**WHAT IS NEEDED:**
An identical transcription of the records is required.
>>
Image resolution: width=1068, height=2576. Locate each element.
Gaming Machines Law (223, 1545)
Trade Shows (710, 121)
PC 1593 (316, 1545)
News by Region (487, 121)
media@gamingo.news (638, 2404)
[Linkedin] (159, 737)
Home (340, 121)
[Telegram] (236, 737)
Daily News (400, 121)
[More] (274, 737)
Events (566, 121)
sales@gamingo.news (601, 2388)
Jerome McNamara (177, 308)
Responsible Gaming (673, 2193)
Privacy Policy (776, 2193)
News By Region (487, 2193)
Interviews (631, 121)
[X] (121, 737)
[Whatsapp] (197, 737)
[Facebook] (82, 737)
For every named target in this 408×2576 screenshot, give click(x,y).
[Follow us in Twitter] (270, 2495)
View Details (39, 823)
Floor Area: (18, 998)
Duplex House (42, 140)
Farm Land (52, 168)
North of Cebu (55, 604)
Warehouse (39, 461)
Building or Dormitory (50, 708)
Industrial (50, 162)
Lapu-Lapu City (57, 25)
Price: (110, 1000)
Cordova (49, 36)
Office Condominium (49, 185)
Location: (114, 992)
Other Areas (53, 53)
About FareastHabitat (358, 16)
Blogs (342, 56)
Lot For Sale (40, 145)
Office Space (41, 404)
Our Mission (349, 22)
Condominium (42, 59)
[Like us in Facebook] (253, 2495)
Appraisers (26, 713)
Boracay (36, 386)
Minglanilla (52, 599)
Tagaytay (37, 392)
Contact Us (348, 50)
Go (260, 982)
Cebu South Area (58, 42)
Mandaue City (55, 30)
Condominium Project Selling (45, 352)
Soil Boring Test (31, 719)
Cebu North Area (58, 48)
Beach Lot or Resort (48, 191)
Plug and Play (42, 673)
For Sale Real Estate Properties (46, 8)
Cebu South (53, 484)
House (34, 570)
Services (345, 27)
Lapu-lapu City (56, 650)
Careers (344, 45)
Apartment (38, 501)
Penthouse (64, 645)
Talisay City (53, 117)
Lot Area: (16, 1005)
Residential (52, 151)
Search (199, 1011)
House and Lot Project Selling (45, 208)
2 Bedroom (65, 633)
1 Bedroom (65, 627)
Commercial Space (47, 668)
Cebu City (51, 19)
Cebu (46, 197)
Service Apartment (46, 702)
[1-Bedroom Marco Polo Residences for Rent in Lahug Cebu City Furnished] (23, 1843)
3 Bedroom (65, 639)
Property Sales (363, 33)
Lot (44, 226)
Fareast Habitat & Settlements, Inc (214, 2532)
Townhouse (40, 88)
<<
**WRITTEN RESPONSE:**
Image resolution: width=1068, height=2576. Locate each element.
Gaming Machines Law (223, 1545)
Trade Shows (710, 121)
PC 1593 (316, 1545)
News by Region (487, 121)
media@gamingo.news (638, 2404)
[Linkedin] (159, 737)
Home (340, 121)
[Telegram] (236, 737)
Daily News (400, 121)
[More] (274, 737)
Events (566, 121)
sales@gamingo.news (601, 2388)
Jerome McNamara (177, 308)
Responsible Gaming (673, 2193)
Privacy Policy (776, 2193)
News By Region (487, 2193)
Interviews (631, 121)
[X] (121, 737)
[Whatsapp] (197, 737)
[Facebook] (82, 737)
For every named target in this 408×2576 screenshot, give click(x,y).
[Follow us in Twitter] (270, 2495)
View Details (39, 823)
Floor Area: (18, 998)
Duplex House (42, 140)
Farm Land (52, 168)
North of Cebu (55, 604)
Warehouse (39, 461)
Building or Dormitory (50, 708)
Industrial (50, 162)
Lapu-Lapu City (57, 25)
Price: (110, 1000)
Cordova (49, 36)
Office Condominium (49, 185)
Location: (114, 992)
Other Areas (53, 53)
About FareastHabitat (358, 16)
Blogs (342, 56)
Lot For Sale (40, 145)
Office Space (41, 404)
Our Mission (349, 22)
Condominium (42, 59)
[Like us in Facebook] (253, 2495)
Appraisers (26, 713)
Boracay (36, 386)
Minglanilla (52, 599)
Tagaytay (37, 392)
Contact Us (348, 50)
Go (260, 982)
Cebu South Area (58, 42)
Mandaue City (55, 30)
Condominium Project Selling (45, 352)
Soil Boring Test (31, 719)
Cebu North Area (58, 48)
Beach Lot or Resort (48, 191)
Plug and Play (42, 673)
For Sale Real Estate Properties (46, 8)
Cebu South (53, 484)
House (34, 570)
Services (345, 27)
Lapu-lapu City (56, 650)
Careers (344, 45)
Apartment (38, 501)
Penthouse (64, 645)
Talisay City (53, 117)
Lot Area: (16, 1005)
Residential (52, 151)
Search (199, 1011)
House and Lot Project Selling (45, 208)
2 Bedroom (65, 633)
1 Bedroom (65, 627)
Commercial Space (47, 668)
Cebu City (51, 19)
Cebu (46, 197)
Service Apartment (46, 702)
[1-Bedroom Marco Polo Residences for Rent in Lahug Cebu City Furnished] (23, 1843)
3 Bedroom (65, 639)
Property Sales (363, 33)
Lot (44, 226)
Fareast Habitat & Settlements, Inc (214, 2532)
Townhouse (40, 88)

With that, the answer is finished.